Reputation: 728
I am learning to code in Python. Now I am experimenting with a file comparison program from here.
My code is:
#!/usr/bin/python3
def main():
fhand1 = open('mbox.txt')
print('file handle for mbox is {}'.format(fhand1))
count = 0
for l1 in fhand1:
count = count + 1
l1 = l1.rstrip() # Skip 'uninteresting lines'
if l1.startswith('From:'):
print('{}'.format(l1))
print('Numer of lines: {}'.format(count))
fhand2 = open('mbox-short.txt')
#inp = fhand2.read(), when here for loop does not work
#for l2 in fhand2:
#if l2.startswith('From:'):
#print('{}'.format(l2))
inp = fhand2.read()#if for loop is active then this doesnot work
print('Total characters in mbox-short: {}'.format(len(inp)))
print('First 20 characters on mbox-short: {}'.format(inp[:56]))
if __name__ == "__main__": main()
My question is for 'mbox-short.txt'. When I put inp = fhand2.read()
before the for l2 in fhand2: {}
the for loop does not run. When I change the sequence, the read()
operation does not work.
Can someone please explain this?
Btw, I am using JetBrains PyCharm Community Ed 4 IDE.
Thank you in advance.
Upvotes: 2
Views: 896
Reputation: 1364
By calling .read() on a file object you empty it and therefore cant loop over its elements anymore.

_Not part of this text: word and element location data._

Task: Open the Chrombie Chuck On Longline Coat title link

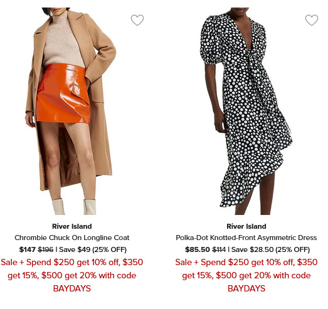Action: pos(71,238)
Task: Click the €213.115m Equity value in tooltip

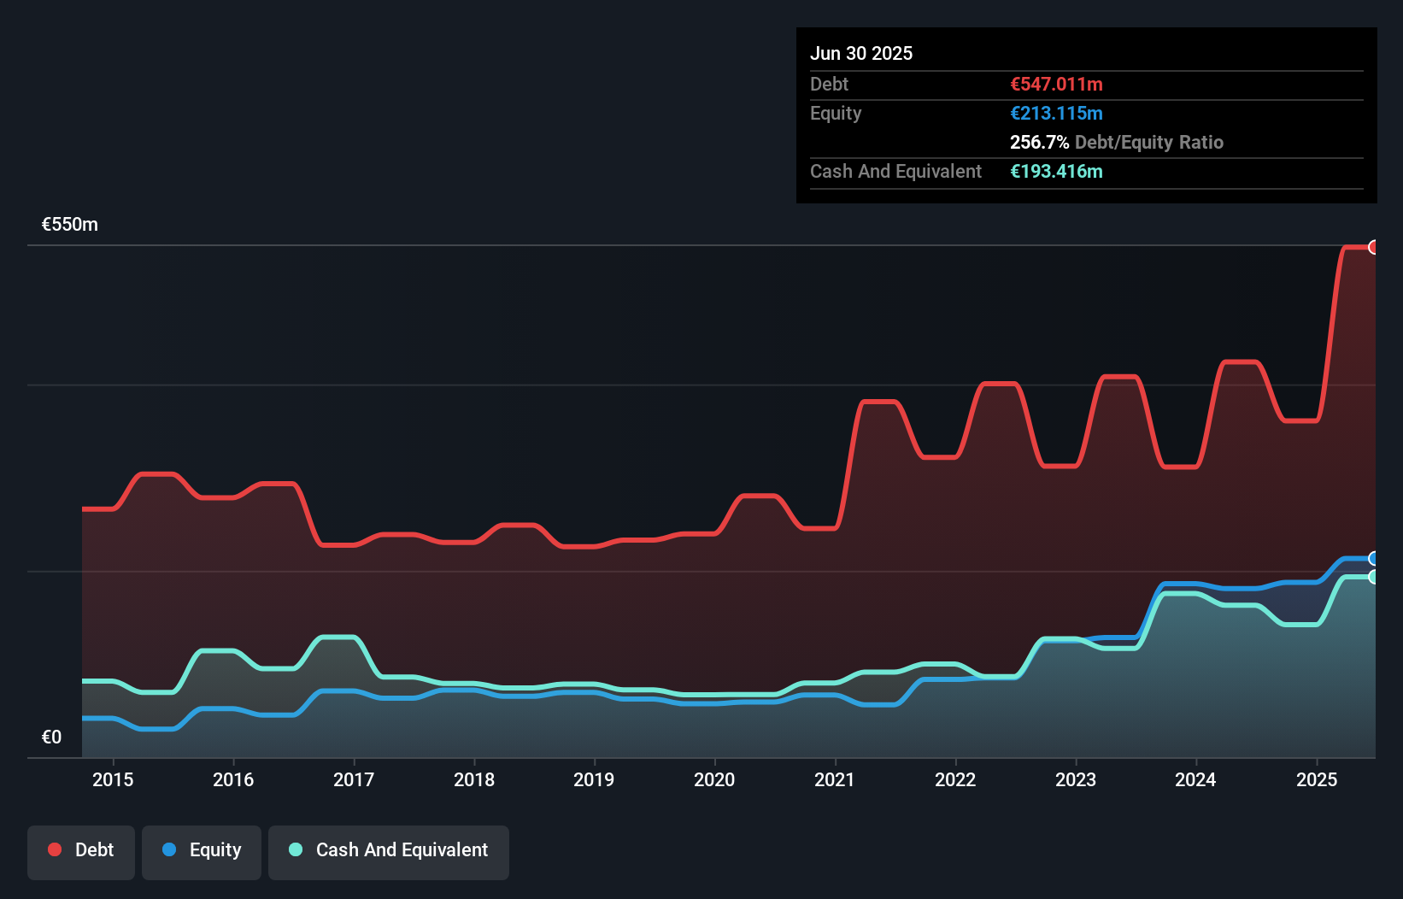Action: click(x=1056, y=114)
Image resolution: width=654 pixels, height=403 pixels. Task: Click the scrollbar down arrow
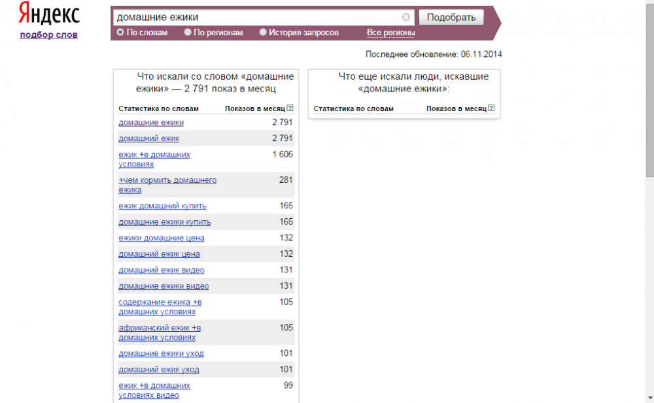point(649,397)
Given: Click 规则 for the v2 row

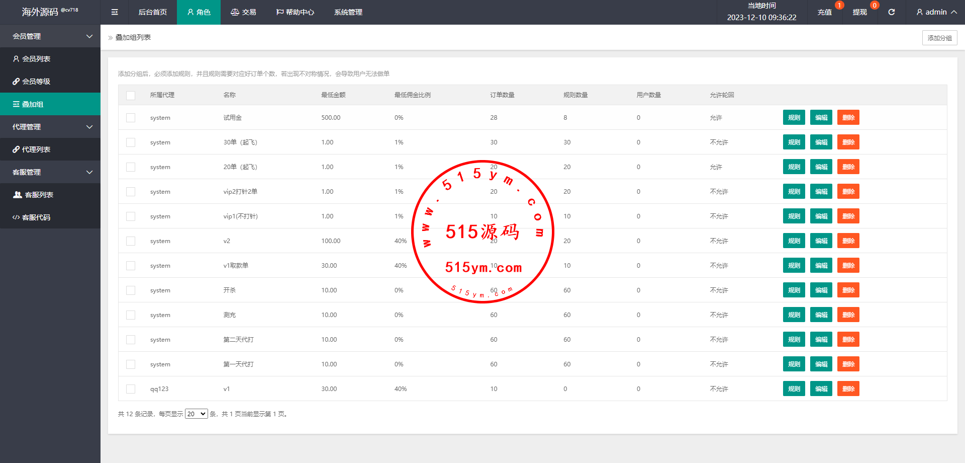Looking at the screenshot, I should tap(794, 241).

You can test this by calling read with the optional [size] argument. The size of mbox-short.txt is 94626. Calling read with 94625 reads the first 94625 bytes of your file into a string. You can than loop over the remaining 1 byte in the file object (which is the newline character \n). file.read([size]) reads the whole file into a string by default and therefore nothing to iterate over remains.

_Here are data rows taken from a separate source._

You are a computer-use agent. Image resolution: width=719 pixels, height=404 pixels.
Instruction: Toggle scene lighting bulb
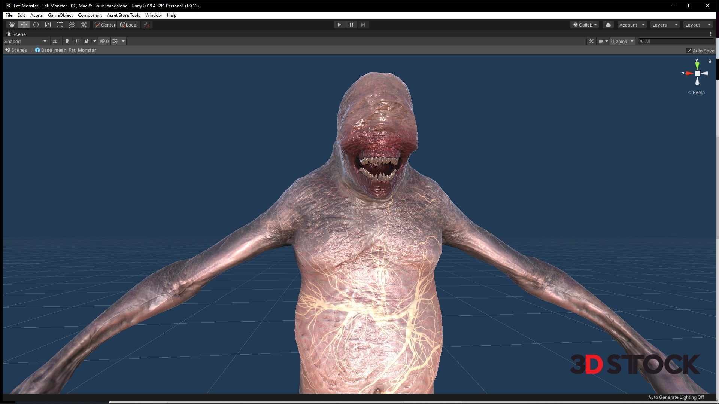[x=67, y=41]
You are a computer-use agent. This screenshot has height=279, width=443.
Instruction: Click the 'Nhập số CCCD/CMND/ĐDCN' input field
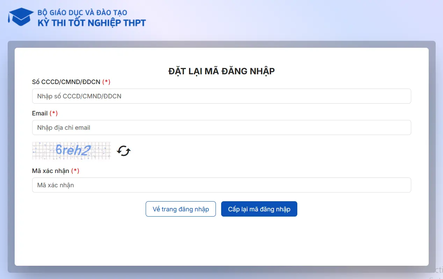[222, 96]
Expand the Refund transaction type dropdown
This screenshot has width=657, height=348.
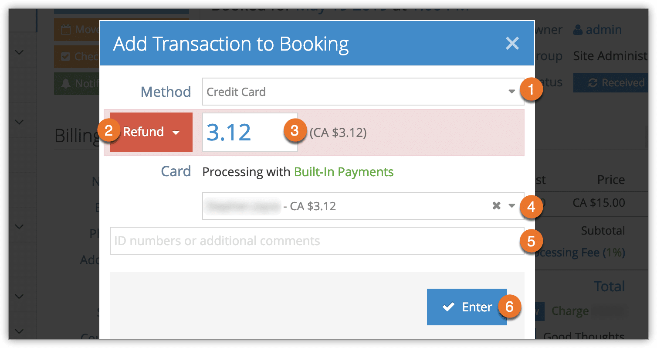[151, 132]
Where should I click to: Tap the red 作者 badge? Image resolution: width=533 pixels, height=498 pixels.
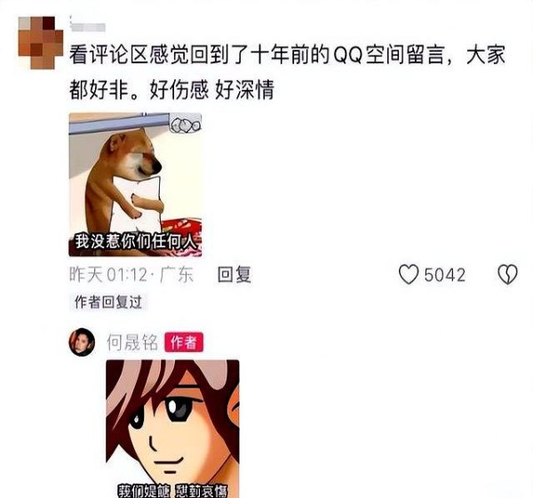click(184, 342)
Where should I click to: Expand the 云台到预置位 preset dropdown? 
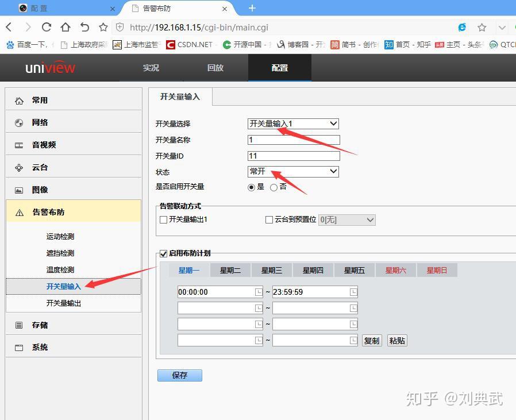pyautogui.click(x=347, y=219)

filehandle = open("mbox-short.txt")
fileString = filehandle.read(94625)
print (len(fileString))
count = 0
for x in filehandle:
print (x)
count += 1
print (count)
See: https://docs.python.org/2/library/stdtypes.html?highlight=read#file.read
(I can't find file.read() in python3 documentation, but I assume it hasn't changed over the versions)
Upvotes: 0
Reputation: 1657
What is happening here is the read operation returning the full contents of the file (thus placing the caret at the end of the file) by the time when you assign your variable, that is why you are receiving empty string.
You need either do this:
fhand2 = open('mbox-short.txt')
inp = fhand2.read() # uncomment the first read operation
for l2 in fhand2:
if l2.startswith('From:'):
print('{}'.format(l2))
# inp = fhand2.read() comment out the second one
or this:
fhand2 = open('mbox-short.txt')
inp = fhand2.read()
for l2 in fhand2:
if l2.startswith('From:'):
print('{}'.format(l2))
fhand2 = open('mbox-short.txt') # re-open the file you have already read
inp = fhand2.read()
See more information on the python i/o here.
Upvotes: 1
Reputation: 187
inp = fhand2.readlines() should fix your problem. FYI check this out How do I read a file line-by-line into a list?
Upvotes: 0
Reputation: 3160
The read()
method will read the full file into a string.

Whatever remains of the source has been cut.